The Relative Strength Index Technical Indicator (RSI) is a price-following oscillator which ranges from 0 to 100. RSI was created by Wilder, he recommended to use a 14-day RSI. As time goes by the 9-day and 25-day Relative Strength Index indicators have also gained popularity. One of the popular methods of the RSI analysis is to look for a divergence in which the price forms a new high and the RSI is failing to surpass its previous high. This divergence is an indication of the soon reversal. If the Relative Strength Index turns down and falls below its most recent trough, it means that the RSI indicator has completed a "failure swing". The failure swing is a confirmation of the impending reversal.
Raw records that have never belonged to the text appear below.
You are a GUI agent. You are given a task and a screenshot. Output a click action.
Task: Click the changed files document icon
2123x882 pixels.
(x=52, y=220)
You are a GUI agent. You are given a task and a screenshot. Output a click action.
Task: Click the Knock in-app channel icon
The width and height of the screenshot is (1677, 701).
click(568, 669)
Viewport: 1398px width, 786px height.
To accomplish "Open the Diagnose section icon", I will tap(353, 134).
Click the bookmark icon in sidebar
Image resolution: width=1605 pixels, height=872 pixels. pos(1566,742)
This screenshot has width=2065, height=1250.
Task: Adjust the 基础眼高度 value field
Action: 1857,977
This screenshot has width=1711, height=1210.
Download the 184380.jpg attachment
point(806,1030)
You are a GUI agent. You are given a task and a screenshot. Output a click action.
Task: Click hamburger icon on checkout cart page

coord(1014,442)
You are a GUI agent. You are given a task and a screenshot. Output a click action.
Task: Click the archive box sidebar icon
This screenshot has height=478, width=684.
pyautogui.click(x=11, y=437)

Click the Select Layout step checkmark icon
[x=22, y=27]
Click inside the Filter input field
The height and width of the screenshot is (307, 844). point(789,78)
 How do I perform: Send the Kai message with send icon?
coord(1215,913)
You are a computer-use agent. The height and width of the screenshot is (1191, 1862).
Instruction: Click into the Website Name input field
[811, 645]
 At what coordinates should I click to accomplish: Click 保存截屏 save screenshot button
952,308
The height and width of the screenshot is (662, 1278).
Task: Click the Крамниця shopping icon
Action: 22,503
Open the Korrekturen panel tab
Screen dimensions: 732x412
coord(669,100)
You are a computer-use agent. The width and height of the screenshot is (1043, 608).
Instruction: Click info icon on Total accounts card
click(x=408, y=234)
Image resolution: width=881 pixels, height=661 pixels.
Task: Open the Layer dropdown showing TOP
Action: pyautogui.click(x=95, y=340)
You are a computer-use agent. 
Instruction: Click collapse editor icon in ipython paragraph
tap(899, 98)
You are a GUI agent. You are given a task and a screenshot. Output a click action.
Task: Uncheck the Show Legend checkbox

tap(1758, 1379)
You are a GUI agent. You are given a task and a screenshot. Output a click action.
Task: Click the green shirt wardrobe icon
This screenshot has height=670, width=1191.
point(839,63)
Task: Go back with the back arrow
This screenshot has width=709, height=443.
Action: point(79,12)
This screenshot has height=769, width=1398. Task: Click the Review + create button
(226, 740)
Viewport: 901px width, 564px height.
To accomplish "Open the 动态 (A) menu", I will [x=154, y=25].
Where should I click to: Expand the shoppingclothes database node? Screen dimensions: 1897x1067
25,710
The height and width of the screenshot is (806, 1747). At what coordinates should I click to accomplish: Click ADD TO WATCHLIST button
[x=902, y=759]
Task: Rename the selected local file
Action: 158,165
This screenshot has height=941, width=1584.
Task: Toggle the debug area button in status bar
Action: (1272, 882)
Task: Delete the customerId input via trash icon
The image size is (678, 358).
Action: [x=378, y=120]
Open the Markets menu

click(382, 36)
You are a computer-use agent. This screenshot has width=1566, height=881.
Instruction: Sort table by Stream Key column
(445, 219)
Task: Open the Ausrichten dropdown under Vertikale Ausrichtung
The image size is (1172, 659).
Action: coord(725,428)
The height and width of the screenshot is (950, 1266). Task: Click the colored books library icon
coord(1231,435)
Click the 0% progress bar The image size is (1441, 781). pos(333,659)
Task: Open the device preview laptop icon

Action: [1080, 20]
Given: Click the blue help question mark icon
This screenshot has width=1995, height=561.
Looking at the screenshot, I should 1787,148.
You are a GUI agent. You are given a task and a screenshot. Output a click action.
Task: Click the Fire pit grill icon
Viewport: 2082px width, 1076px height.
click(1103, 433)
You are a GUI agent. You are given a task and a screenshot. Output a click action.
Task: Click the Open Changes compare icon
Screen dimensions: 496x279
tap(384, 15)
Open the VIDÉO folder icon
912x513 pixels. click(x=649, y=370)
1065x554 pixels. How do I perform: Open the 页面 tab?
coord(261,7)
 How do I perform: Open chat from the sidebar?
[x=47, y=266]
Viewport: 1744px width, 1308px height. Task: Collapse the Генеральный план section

The following Relative Strength Indexes are distinguished:
Tops and bottoms The Relative Strength Index is usually formed above 70 and below 30. They usually advance tops and bottoms formation in the price chart;
Chart Models The RSI often forms chart patterns such as head and shoulders or triangles that may or may not be visible on the price chart;
Failure swing ( Support or Resistance penetrations or breakouts) This is where the Relative Strength Index surpasses a previous high (peak) or falls below a recent low (trough);
Support and Resistance levels Levels of support and resistance are better seen at the chat of the Relative Strength Index then at the price chat.
Divergences Divergences occur when the price makes a new high (or low) but it is not confirmed by a new high (or low) in the Relative Strength Index chat. Prices usually correct and move in the direction of the RSI.
RSI = 100-(100/(1+U/D))
U - is the average number of positive price changes;
D - is the average number of negative price changes.